Schauspielhaus Salzburg, Erzabt-Klotz-Str. 22, 5020 Salzburg

The Sound of Sport

Mitte November findet die vom ASVÖ Salzburg organisierte Abschlusskonferenz des Projektes The Sound of Sport statt.

Technologie, Wirtschaft und Sozialstrukturen haben sich in den letzten Jahren weiterentwickelt und so auch der Sport, auf europäischer und auch lokaler Ebene.  Im Zuge der Konferenz wird die Schlüsselrolle „Trainer/in“  in ihrem Kontext genauer beleuchtet. Aufgrund der gesellschaftlichen Entwicklungen sehen sich die heutigen Generationen mit einer Reihe von Herausforderungen konfrontiert. Einige können durch Sport bewältigt oder gemindert werden. Expert_innen sprechen über ihre persönlichen Erfahrungen mit Sport als Mittel gegen Ausgrenzung und Radikalisierung. Außerdem werden auch die Herausforderungen des aktuellen „The Sound of Sport“-Projekts thematisiert.  Um eine nachhaltige Finanzierung von (Vereins-)Projekten zu gewährleisten, werden die lokalen und europaweiten Subventionsmöglichkeiten für Sportvereine besprochen.

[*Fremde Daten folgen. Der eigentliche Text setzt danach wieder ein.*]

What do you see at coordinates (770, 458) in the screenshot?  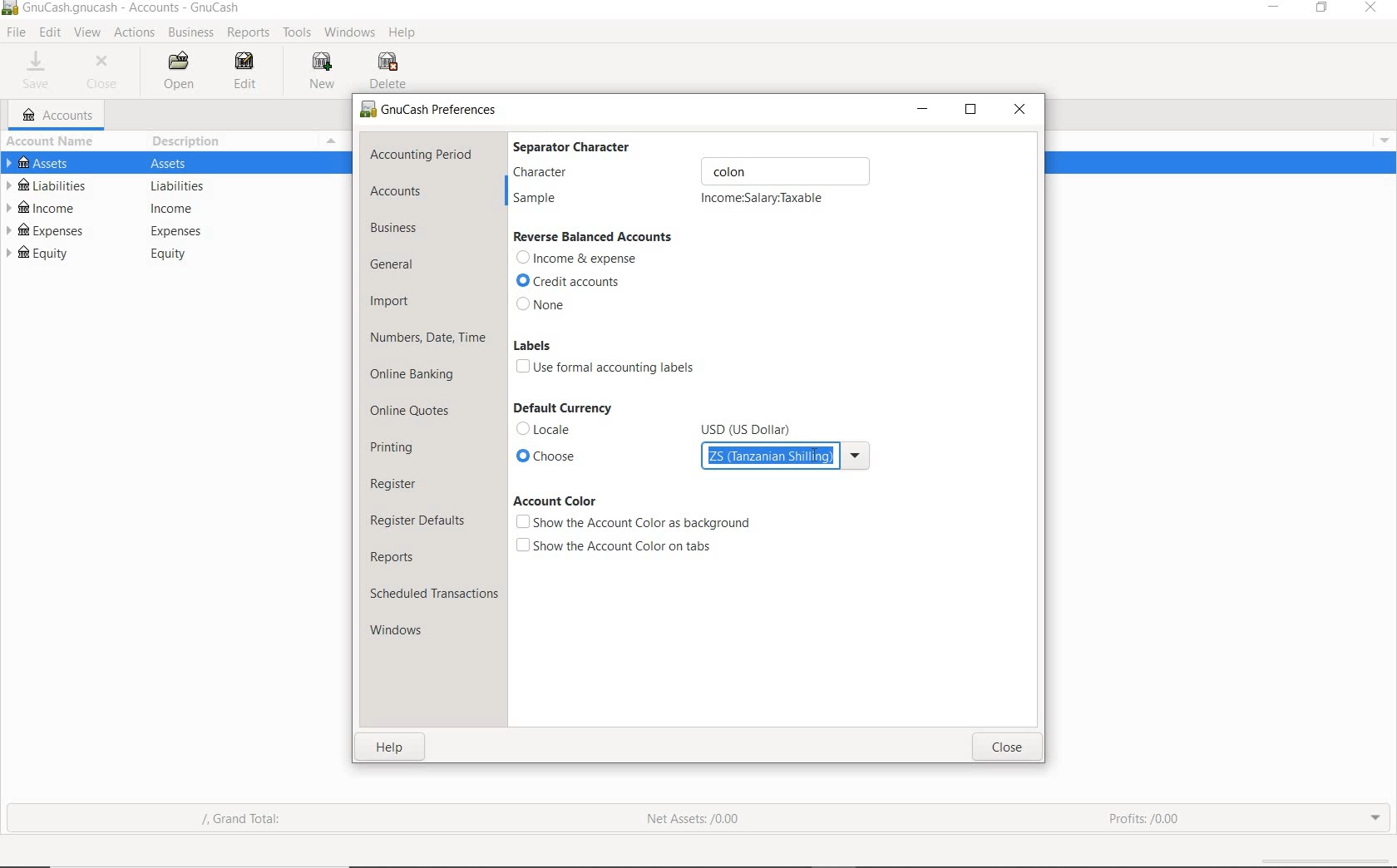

fairplay-Mitarbeiter David Hudelist wurde eingeladen, um bei der Podiumsdiskussion über "Sport als Prävention gegen soziale Ausgrenzung und Radikalisierung" zu sprechen. Die weiteren prominenten Teilnehmer_innen sind:
Zoran Verovnik, Vorsitzender des Vorstands, Erweiterte Teilabkommen über den Sport (EPAS) des Europarates
Rudolf Hundstorfer, BSO Präsident BM a.D.
Dr. Brigitta Pallauf, Abgeordnete zum Landtag und Landtagspräsidentin, Juristin und Mediatorin der ÖVP Salzburg
Kat Craig, Athlead UK Gerschäftsführerin
Marie Traasdahl Staal, AME Dänemark Leiter von Innovation und Soziale Programme
Dr. Dirk Steinbach, SPIN – Sport Innovation Geschäftsführer

Das Projekt wird vom ASVÖ Salzburg in Zusammenarbeit mit Orsolya Tolnay (ENGSO, ASPIRE Projektkoordinatorin) realisiert. Im Mittelpunkt von „The Sound of Sport“ stehen sowohl die Inklusion von Jugendlichen mit Migrationshintergrund als auch die Prävention im Hinblick auf die Radikalisierung bei Jugendlichen. Im Zuge dieses Projekts werden Zusatzausbildungen für Trainer_innen, Übungsleiter_innen und Freiwillige angeboten. Dort erlernen Interessent_innen das nötige Know-How im Umgang mit gesellschaftlicher Diversität. Jene Personen agieren als Multiplikator_innen und Trainer_innen für gefährdete Jugendliche. Die Intention dieses Projekts ist, dass Jugendliche, die von sozialer Exklusion betroffen sind, in die Gesellschaft eingegliedert werden können und dass eine Deradikalisierung möglich ist.